An establishment in Harmon

The Plant.

Six hundred and forty-two jobs across three shifts, and one report on a desk in the town hall basement, written in a hand the mayor has not yet learned to fear.

— The Honest Woman, chapter eleven

The plant.

Calloway-Harmon Industrial Works occupies a forty-acre site at the south end of Cass Street, on the west bank of the Harmon River, eight blocks south of downtown. The original buildings date to 1953, when the Calloway brothers of Pittsburgh chose Harmon for a precision-parts subsidiary and the township sold them the land at a price subsequent generations of selectmen have, alternately, defended and apologized for.

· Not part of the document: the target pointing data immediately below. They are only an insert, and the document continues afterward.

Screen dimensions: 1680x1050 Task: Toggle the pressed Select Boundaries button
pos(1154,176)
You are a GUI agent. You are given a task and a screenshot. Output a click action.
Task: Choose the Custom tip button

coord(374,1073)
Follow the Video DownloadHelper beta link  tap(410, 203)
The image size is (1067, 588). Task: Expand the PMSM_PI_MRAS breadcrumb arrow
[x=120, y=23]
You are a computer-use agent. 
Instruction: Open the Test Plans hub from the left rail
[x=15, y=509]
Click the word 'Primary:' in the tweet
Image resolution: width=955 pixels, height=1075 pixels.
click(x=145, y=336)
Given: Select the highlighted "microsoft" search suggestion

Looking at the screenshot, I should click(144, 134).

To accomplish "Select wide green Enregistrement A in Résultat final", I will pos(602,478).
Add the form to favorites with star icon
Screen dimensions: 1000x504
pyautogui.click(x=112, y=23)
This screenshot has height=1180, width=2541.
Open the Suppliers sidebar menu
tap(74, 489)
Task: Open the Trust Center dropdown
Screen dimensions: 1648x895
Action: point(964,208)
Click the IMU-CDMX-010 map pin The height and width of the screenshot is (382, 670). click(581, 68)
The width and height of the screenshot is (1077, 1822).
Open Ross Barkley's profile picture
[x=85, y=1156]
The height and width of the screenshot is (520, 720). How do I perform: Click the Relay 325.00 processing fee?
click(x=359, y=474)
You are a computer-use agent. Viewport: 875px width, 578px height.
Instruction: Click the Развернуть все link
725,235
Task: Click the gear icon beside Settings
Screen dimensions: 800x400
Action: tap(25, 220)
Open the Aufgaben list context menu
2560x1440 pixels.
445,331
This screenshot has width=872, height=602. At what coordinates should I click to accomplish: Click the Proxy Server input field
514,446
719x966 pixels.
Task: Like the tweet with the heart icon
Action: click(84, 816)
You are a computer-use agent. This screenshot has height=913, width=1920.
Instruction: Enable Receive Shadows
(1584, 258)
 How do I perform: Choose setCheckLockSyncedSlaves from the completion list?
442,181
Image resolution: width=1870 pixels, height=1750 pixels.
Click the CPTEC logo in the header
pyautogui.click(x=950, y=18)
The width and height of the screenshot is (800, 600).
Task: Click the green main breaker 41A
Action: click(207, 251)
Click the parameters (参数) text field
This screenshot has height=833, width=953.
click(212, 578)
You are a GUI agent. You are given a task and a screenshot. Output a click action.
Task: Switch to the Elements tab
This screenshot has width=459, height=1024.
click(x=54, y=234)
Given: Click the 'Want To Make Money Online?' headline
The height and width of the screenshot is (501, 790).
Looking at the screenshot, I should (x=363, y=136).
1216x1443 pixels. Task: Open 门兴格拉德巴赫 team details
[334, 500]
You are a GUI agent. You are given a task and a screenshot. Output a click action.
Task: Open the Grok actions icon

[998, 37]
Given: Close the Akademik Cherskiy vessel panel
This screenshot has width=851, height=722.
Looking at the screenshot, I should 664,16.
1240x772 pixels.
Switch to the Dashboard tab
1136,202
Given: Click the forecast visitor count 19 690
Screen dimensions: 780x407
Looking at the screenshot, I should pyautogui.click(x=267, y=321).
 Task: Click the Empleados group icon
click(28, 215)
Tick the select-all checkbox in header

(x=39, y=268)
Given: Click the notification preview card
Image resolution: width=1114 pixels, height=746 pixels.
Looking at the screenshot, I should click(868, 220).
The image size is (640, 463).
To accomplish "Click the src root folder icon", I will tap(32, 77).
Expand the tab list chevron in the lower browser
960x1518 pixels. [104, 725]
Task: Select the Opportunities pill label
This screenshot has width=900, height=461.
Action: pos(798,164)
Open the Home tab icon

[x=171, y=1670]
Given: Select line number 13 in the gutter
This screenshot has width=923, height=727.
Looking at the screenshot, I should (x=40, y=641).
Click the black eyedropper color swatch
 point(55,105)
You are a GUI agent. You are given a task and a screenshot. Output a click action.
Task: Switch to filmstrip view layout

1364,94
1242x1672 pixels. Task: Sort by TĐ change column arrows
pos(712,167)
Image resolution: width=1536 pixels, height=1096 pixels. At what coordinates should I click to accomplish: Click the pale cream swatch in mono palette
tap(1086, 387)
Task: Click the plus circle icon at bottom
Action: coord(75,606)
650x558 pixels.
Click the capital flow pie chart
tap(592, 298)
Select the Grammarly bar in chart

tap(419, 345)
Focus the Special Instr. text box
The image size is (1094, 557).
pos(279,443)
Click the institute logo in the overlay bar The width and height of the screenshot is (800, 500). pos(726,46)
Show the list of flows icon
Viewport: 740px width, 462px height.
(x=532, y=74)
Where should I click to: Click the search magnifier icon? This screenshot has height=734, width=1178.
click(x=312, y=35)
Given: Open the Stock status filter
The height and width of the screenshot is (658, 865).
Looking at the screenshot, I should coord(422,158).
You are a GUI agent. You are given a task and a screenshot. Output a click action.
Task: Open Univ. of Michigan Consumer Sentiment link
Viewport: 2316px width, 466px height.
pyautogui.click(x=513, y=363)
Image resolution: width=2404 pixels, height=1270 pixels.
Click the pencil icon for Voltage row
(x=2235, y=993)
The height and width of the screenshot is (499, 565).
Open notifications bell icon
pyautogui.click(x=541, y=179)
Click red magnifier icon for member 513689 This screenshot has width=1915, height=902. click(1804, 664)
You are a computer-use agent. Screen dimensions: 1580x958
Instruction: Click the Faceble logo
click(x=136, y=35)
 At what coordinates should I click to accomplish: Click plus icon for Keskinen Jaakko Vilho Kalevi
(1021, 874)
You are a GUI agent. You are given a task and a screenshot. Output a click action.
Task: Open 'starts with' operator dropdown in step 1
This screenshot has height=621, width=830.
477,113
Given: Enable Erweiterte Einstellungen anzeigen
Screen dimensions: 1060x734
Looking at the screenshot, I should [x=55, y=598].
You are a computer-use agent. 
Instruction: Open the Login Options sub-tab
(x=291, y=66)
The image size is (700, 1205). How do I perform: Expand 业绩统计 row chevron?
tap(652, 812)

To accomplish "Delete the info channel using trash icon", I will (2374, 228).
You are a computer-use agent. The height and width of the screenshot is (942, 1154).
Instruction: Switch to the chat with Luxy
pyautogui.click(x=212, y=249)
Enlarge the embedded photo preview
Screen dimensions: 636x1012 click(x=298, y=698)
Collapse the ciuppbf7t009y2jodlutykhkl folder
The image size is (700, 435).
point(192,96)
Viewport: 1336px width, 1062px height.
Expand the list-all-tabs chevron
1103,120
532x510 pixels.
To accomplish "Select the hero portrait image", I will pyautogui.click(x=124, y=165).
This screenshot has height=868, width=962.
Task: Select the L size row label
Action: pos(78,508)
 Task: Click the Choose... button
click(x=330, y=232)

The plant currently runs three shifts: first (6–2), second (2–10), third (10–6). Total employment in the most recent payroll year was six hundred and forty-two. The plant is the largest single employer in the county. If the plant closes, which it has been rumored to be considering for the entirety of the period the books cover, Harmon ceases, in any operational sense, to be a viable township.

The river.

The plant is permitted to discharge a specified volume of process water to the Harmon River under a permit administered by the state EPA and renewed at five-year intervals. The water reports are filed monthly by an officer of the plant, countersigned by the town clerk, and forwarded to the regional office. The volume and content of those discharges are, in The Honest Woman, the central object of the book’s suspense.

Ruth Calloway, no relation to the founding brothers, despite the name, has been the town clerk who countersigns those reports for nineteen years. The book is about what she does in the twentieth.

What the plant is in the books.

The plant is the only place in the series where most of the male protagonists of the town have, at some point, worked. David Marsh’s father retired from the plant in 1998. Boyd Haskell’s late son had a summer job in the foundry. Dennis Reilly’s brother runs a vendor company that the plant’s purchasing department has, since 2017, been declining to do business with for reasons that are, in The Loyal Man, the load-bearing question.

The plant is also where the books most directly take up the question the series, at its level, is about: the cost of survival. The town survives at the price of the river. The river survives if the report Ruth files in May is the report the town does not survive. There is no version of the story in which everyone wins.